* _Work to do_
Rewrite the following data as a numbered list, leaving out any blank lines.

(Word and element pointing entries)
-*-*-

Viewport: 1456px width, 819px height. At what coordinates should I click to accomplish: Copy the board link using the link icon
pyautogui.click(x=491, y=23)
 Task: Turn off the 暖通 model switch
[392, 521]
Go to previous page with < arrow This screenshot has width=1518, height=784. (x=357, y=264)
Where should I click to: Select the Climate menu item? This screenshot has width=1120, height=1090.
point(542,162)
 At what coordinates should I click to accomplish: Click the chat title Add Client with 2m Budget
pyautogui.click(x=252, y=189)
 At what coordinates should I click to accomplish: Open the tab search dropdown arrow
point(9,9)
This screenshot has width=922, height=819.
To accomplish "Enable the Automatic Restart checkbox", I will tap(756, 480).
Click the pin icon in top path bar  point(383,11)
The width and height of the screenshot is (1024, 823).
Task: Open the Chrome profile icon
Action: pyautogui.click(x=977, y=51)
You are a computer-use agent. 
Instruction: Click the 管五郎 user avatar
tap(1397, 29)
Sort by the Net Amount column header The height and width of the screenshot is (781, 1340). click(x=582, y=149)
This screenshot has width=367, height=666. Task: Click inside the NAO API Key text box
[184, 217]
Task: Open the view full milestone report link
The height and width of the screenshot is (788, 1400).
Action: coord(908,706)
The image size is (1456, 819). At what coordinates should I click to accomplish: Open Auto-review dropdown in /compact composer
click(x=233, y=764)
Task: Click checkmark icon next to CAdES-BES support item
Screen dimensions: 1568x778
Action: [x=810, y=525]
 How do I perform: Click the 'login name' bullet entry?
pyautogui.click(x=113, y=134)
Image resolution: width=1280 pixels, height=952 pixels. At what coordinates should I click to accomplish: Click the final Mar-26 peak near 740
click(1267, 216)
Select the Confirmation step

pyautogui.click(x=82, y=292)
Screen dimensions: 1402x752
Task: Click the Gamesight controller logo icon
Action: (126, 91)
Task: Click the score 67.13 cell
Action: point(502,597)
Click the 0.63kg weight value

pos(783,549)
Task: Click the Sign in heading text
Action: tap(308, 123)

-*-*-

* _Expected answer_
1. Viewport: 1456px width, 819px height. At what coordinates should I click to accomplish: Copy the board link using the link icon
2. pyautogui.click(x=491, y=23)
3.  Task: Turn off the 暖通 model switch
4. [392, 521]
5. Go to previous page with < arrow This screenshot has width=1518, height=784. (x=357, y=264)
6. Where should I click to: Select the Climate menu item? This screenshot has width=1120, height=1090.
7. point(542,162)
8.  At what coordinates should I click to accomplish: Click the chat title Add Client with 2m Budget
9. pyautogui.click(x=252, y=189)
10.  At what coordinates should I click to accomplish: Open the tab search dropdown arrow
11. point(9,9)
12. This screenshot has width=922, height=819.
13. To accomplish "Enable the Automatic Restart checkbox", I will tap(756, 480).
14. Click the pin icon in top path bar  point(383,11)
15. The width and height of the screenshot is (1024, 823).
16. Task: Open the Chrome profile icon
17. Action: pyautogui.click(x=977, y=51)
18. You are a computer-use agent. 
19. Instruction: Click the 管五郎 user avatar
20. tap(1397, 29)
21. Sort by the Net Amount column header The height and width of the screenshot is (781, 1340). click(x=582, y=149)
22. This screenshot has width=367, height=666. Task: Click inside the NAO API Key text box
23. [184, 217]
24. Task: Open the view full milestone report link
25. The height and width of the screenshot is (788, 1400).
26. Action: coord(908,706)
27. The image size is (1456, 819). At what coordinates should I click to accomplish: Open Auto-review dropdown in /compact composer
28. click(x=233, y=764)
29. Task: Click checkmark icon next to CAdES-BES support item
30. Screen dimensions: 1568x778
31. Action: [x=810, y=525]
32.  How do I perform: Click the 'login name' bullet entry?
33. pyautogui.click(x=113, y=134)
34. Image resolution: width=1280 pixels, height=952 pixels. At what coordinates should I click to accomplish: Click the final Mar-26 peak near 740
35. click(1267, 216)
36. Select the Confirmation step
37. pyautogui.click(x=82, y=292)
38. Screen dimensions: 1402x752
39. Task: Click the Gamesight controller logo icon
40. Action: (126, 91)
41. Task: Click the score 67.13 cell
42. Action: point(502,597)
43. Click the 0.63kg weight value
44. pos(783,549)
45. Task: Click the Sign in heading text
46. Action: tap(308, 123)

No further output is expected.